Опять Дамаск на десять лет (1164 – 1164) видит в своих стенах Усаму. Обстоятельства переменились: Буридов уже нет у власти, правит знаменитый Нур ад-Дин, такой же враг крестоносцев, как и его умерший к этому времени отец, мосульский атабек Зенги. Надежда когда-нибудь вернуться в Шейзар у Усамы окончательно пропадает: в 1157 году страшное землетрясение разрушает город, погребая под развалинами всех Мункызидов, собравшихся на семейное торжество. Из Дамаска Усама совершает паломничество в Мекку, пользуясь случаем проехать через Месопотамию (1160). Годы не ослабляют его военной энергии – в 1162 и 1164 годах он участвует с Нур ад-Дином в осаде и взятии принадлежавшей крестоносцам антиохийской крепости Харим. Там он, по-видимому, знакомится с властителем небольшого замка Кайфа, в области Диярбекра в Верхней Месопотамии.
Гостем этого эмира Усама проводит еще десять лет своей жизни (1164 – 1174). Годы берут свое: реже мы слышим про участие в сражениях, хотя охота по-прежнему влечет старца. На смену войне выступают другие интересы: свой досуг Усама посвящает теперь литературным трудам. Старость и мысли о вечном покое настойчиво направляют внимание к «людям Аллаха» – святым и анахоретам. Рассказы о них пестрят за этот период. Однако в основе характер Усамы не переменился, он все тоскует о былой шумной жизни, о войне, может быть, и о придворных интригах. Когда на горизонте восходит новая звезда, мечты начинают настойчиво влечь Усаму к засиявшему светилу. Великий Саладин, родственник дамасского покровителя Усамы Нур ад-Дина, начинает свое шествие с Египта. Там он в 1169 году появляется еще только везиром, но в 1171 году уже низлагает последнего фатымидского халифа и, признав номинально духовную власть Аббасидов, фактически является правителем Египта. Через три года он объединяет под своей властью Сирию и, утвердившись в Дамаске, проходит всю страну до Евфрата. Усама не в силах больше ждать. При дворе Саладина находится его любимый сын Мурхаф. Через него Усама добивается разрешения переселиться в Дамаск – в третий раз в своей жизни – и проводит там последние годы (1174 – 1188). [31]

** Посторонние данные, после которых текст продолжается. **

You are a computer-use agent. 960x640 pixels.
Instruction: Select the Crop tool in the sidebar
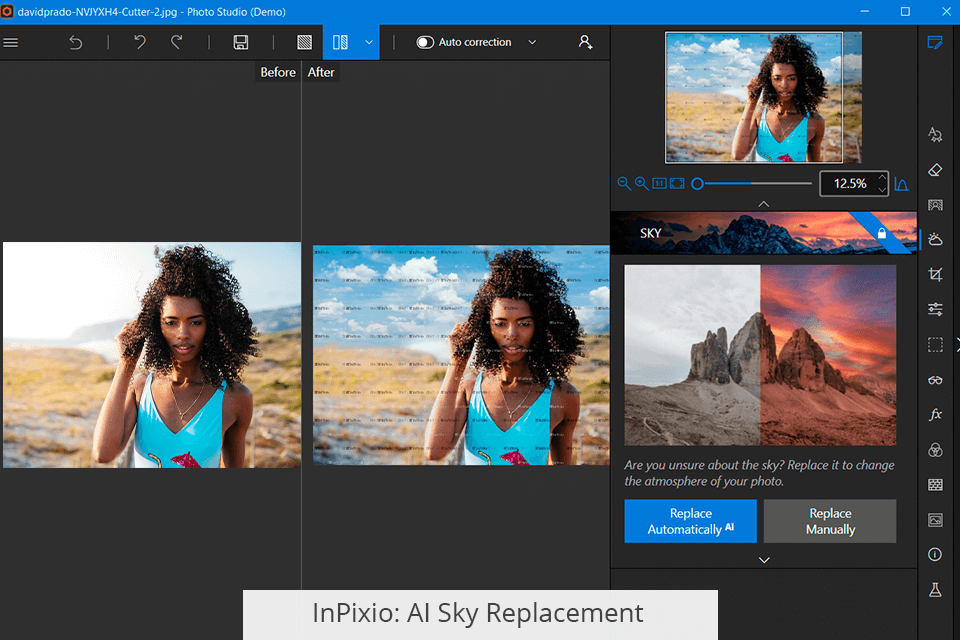click(x=935, y=274)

Нерадостно, по-видимому, проходит у него остаток дней. «Нечего делать со стариком эмирам» – чувствует он сам, и действительно, великий Саладин, развлекшись немного стихами и воспоминаниями бывалого героя, скоро про него забывает. Кроме того, он возвращается в Египет, и только за год до смерти Усамы окончательная победа его над крестоносцами и взятие Иерусалима еще раз вдохновляют старого поэта-героя. Девяноста трех лет от роду он находит в себе силы обратиться с панегириком к герою мусульман. В 1188 году Усамы уже нет в живых; через сто лет на его могиле у подножия горы Касьюн, в Дамаске, за душу великого эмира из Шейзара молится знаменитый историк Ибн Халликан.
3
Причудливо извивается нить жизни Усамы, богата канва, на которой она выткана. Рядом с ним встают крупнейшие фигуры первого крестового похода: атабек Зенги, сын его Нур ад-Дин, великий Саладин; на втором плане группируются эмиры, богатыри, ученые, медики, анахореты. Отчетливее всех вырисовывается все же фигура автора со всеми ее достоинствами и недостатками, симпатичными и неприятными сторонами, фигура живая, как в фокусе отразившая в себе не какую-нибудь выдающуюся, исключительную личность, а частый тип мусульманского рыцаря. В этом особая ценность воспоминаний.
Рисунок, по-видимому, не прикрашен. Повествуя о своих ратных подвигах, Усама не без иронии над самим собой рассказывает, как однажды его вместе с другим всадником обратил в бегство один пехотинец. Только в рассказе о египетских мятежах он, кажется, немного расходится с историей, затушевывая свою собственную роль: «так много совершилось в то время гнусного», по его выражению. Хотелось бы нам не слышать и таких воспоминаний, как про убийство уже в десятилетнем возрасте одного слуги, где Усаму более всего поразила только слабость раненого. Плохо с нашими представлениями вяжется и бесплодная жестокость, когда Усама отрубает головы утонувших франков. Черты эти и важны тем, что дают облик живого человека, быть может, что-нибудь позабывшего по «наследственной от праотца Адама слабости», но не сознательно изменившего картину.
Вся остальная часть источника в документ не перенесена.